### YOUR OBJECTIVE:
Rewrite the material from its first line up to and including the line with "pos(127,11)", swapping "Undo" for "Redo" and keeping everything else the same. Give only those lines.

### LISTED ENTRIES:
--------

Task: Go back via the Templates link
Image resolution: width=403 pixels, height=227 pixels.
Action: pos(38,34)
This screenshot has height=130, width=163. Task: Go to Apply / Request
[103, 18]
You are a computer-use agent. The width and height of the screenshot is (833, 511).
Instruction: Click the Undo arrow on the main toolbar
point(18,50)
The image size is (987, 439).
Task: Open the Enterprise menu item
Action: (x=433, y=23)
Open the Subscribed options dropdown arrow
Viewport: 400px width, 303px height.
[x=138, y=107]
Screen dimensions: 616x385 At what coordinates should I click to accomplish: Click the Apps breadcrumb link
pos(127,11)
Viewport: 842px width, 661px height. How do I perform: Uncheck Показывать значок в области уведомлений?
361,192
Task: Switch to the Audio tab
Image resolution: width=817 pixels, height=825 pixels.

--------

### TASK OUTPUT:
Task: Go back via the Templates link
Image resolution: width=403 pixels, height=227 pixels.
Action: pos(38,34)
This screenshot has height=130, width=163. Task: Go to Apply / Request
[103, 18]
You are a computer-use agent. The width and height of the screenshot is (833, 511).
Instruction: Click the Redo arrow on the main toolbar
point(18,50)
The image size is (987, 439).
Task: Open the Enterprise menu item
Action: (x=433, y=23)
Open the Subscribed options dropdown arrow
Viewport: 400px width, 303px height.
[x=138, y=107]
Screen dimensions: 616x385 At what coordinates should I click to accomplish: Click the Apps breadcrumb link
pos(127,11)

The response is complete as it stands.